TASK>
In the forum thread below about a double-stamped Ford 8N hood, repeat word for word the part starting with "There have been" and going on through "or control station.".

-- BEGIN SUPPLIED PASSAGE --

# Double stamp hood 8n 1947.



## Doug Tepe (Aug 30, 2019)

I have a 1947 8n which the ford emblem was double stamped on the left side of hood as you sit in the seat.
Has anyone ever seen this before?


----------



## Ultradog (Feb 27, 2005)

Doug Tepe said:


> I have a 1947 8n which the ford emblem was double stamped on the left side of hood as you sit in the seat.
> Has anyone ever seen this before?


There have been several companies that reppoped those hoods over the years. Maybe you have a mis stamped aftermarket hood. I really doubt Ford would have let that slip past quality control.
PS, cars, tractors, locomotives and ships are always left or right as you are sitting in the seat or control station.


----------



## Doug Tepe (Aug 30, 2019)

It’s original, been in family since bought new


----------



## pogobill (Jan 31, 2012)

If it's a '47, then it's a 2N. It's 72 years old.... perhaps it underwent some repairs in the past and received a new hood. If that's not the case, you got a pretty interesting tractor there!


----------



## Ultradog (Feb 27, 2005)

Doug Tepe said:


> It’s original, been in family since bought new


You might ask the fellows over on ntractorclub.com
They know more about the N Series than just about anyone.

-- END SUPPLIED PASSAGE --
-- BEGIN RECORDS --

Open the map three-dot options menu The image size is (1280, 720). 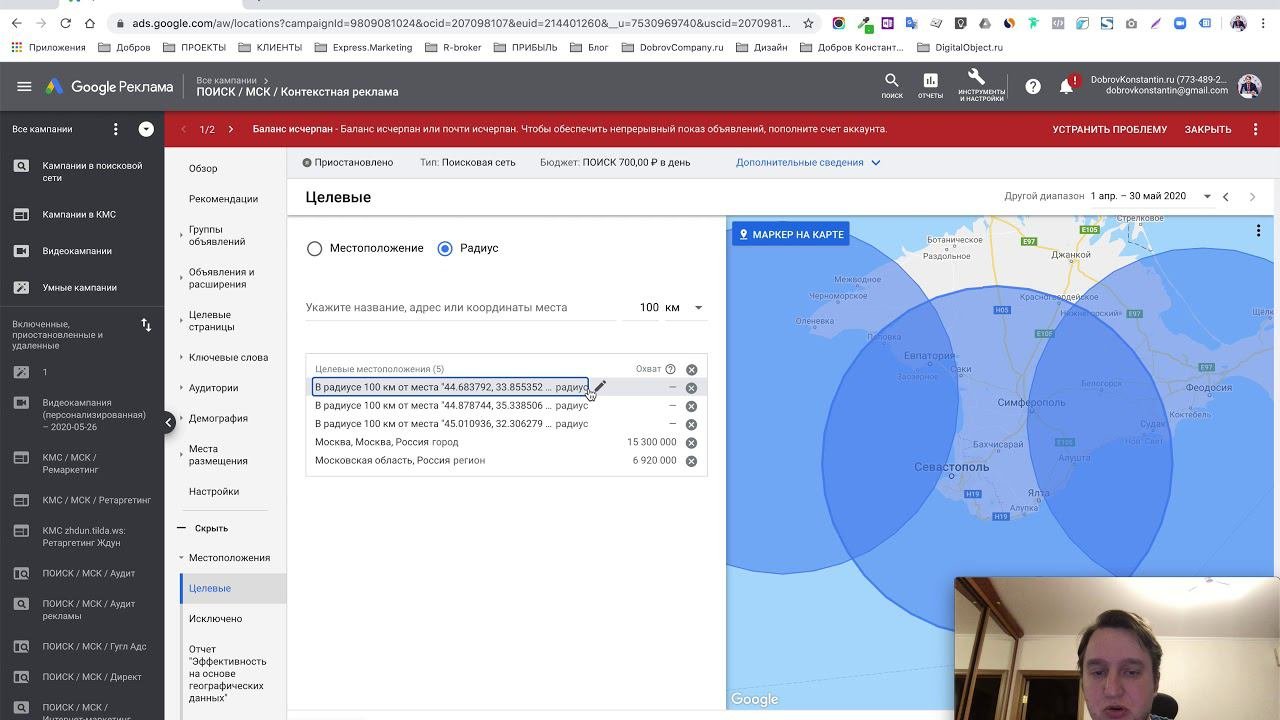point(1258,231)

-- END RECORDS --
-- BEGIN RECORDS --

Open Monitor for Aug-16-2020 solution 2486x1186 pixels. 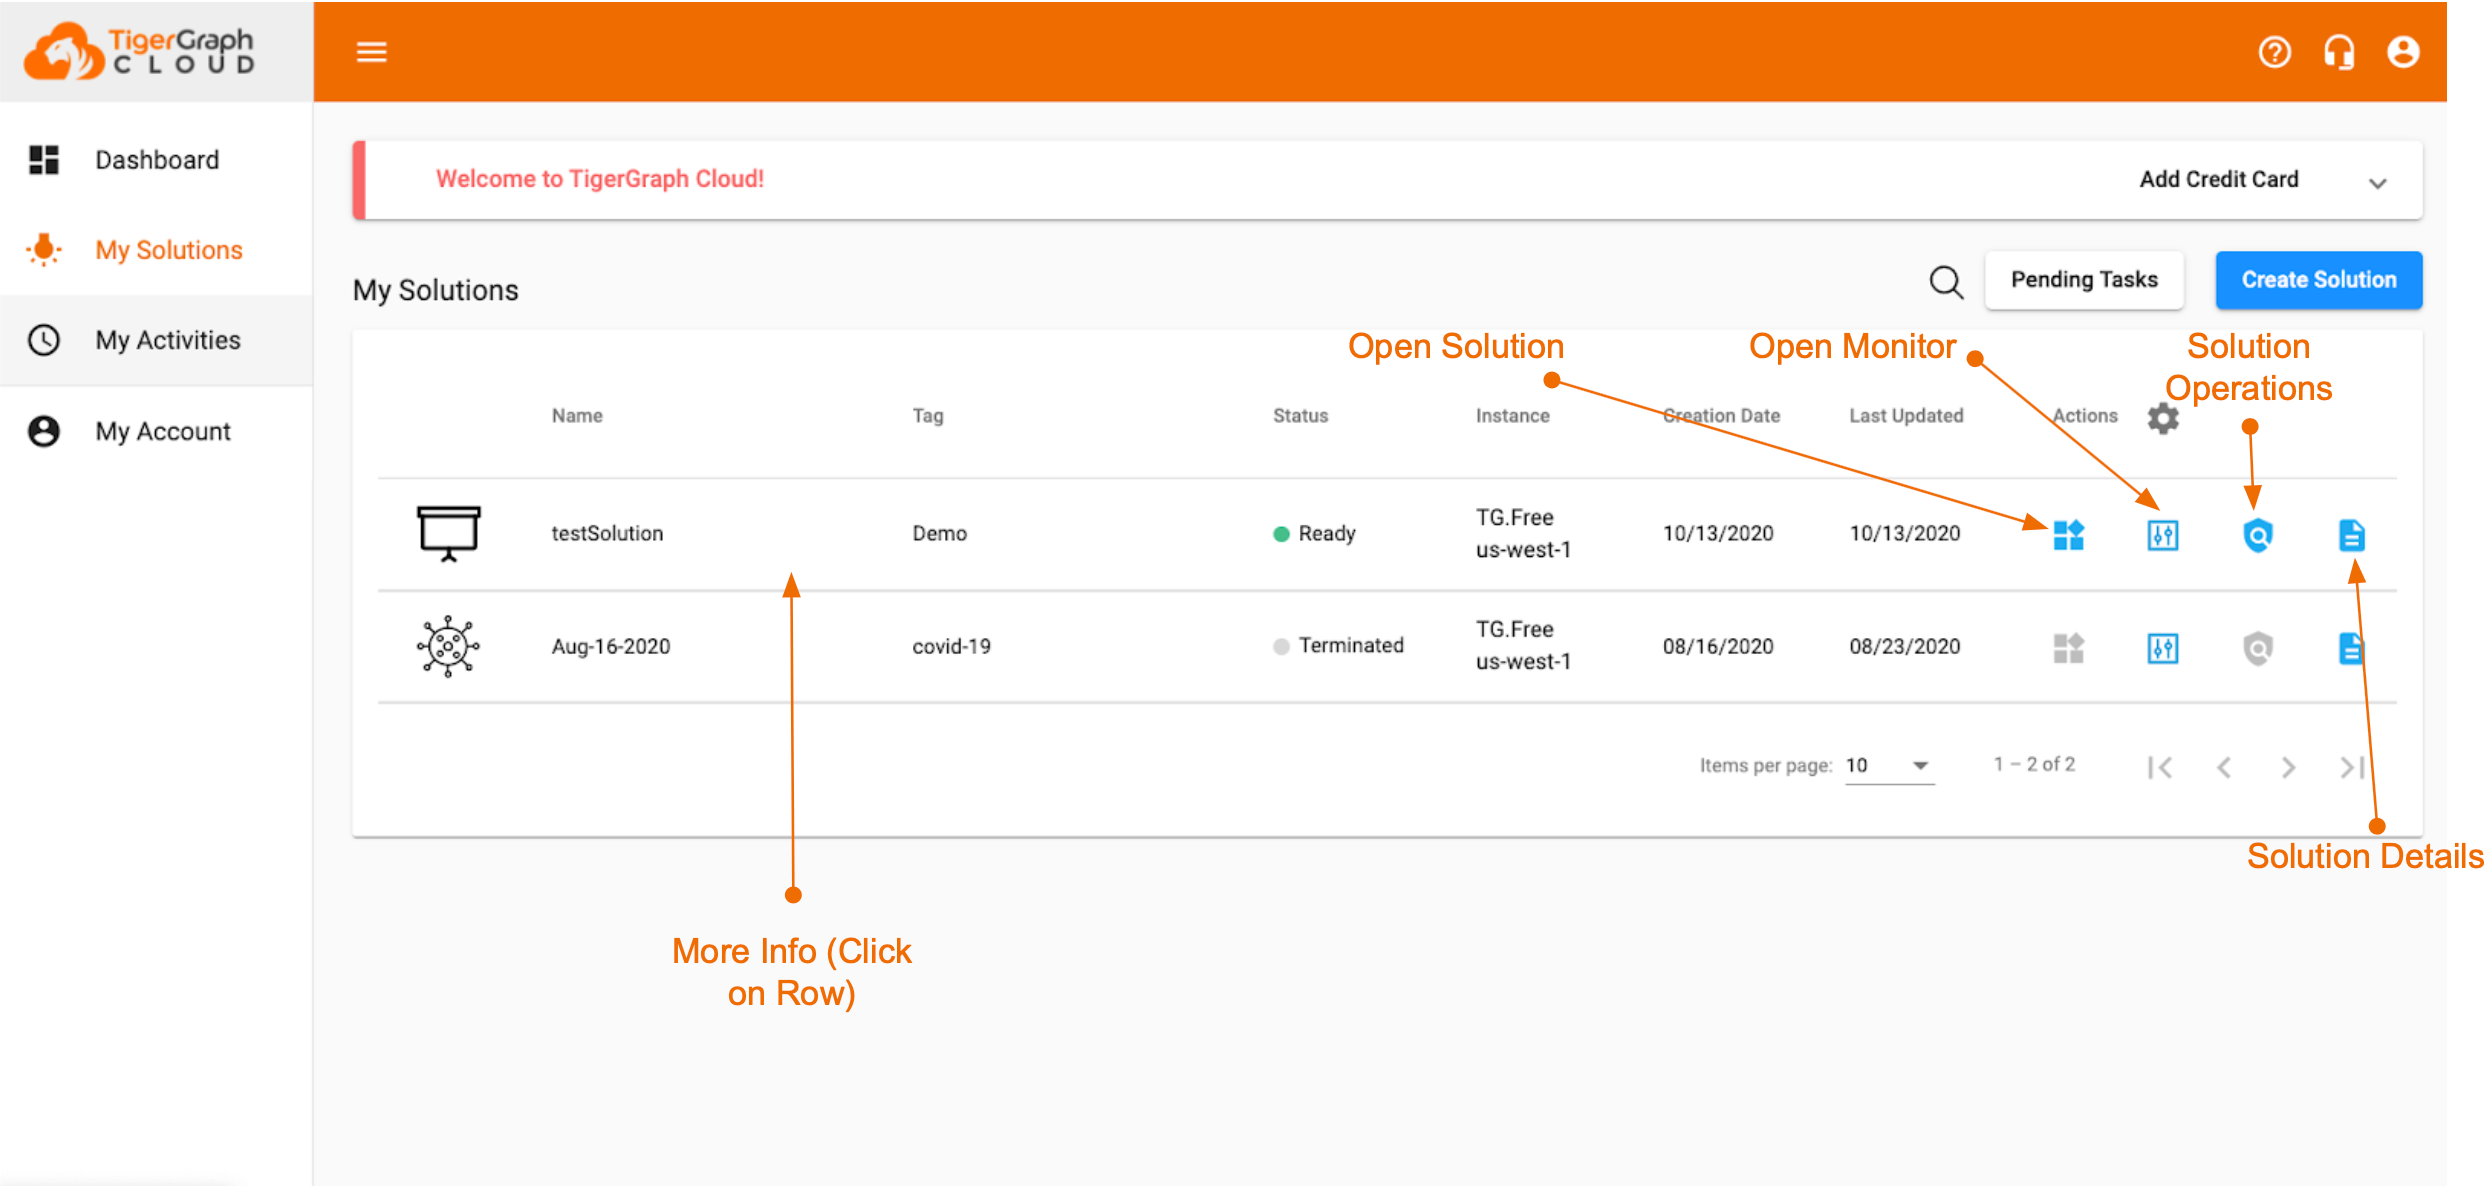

-- END RECORDS --

EXERCISE ANSWER>
There have been several companies that reppoped those hoods over the years. Maybe you have a mis stamped aftermarket hood. I really doubt Ford would have let that slip past quality control.
PS, cars, tractors, locomotives and ships are always left or right as you are sitting in the seat or control station.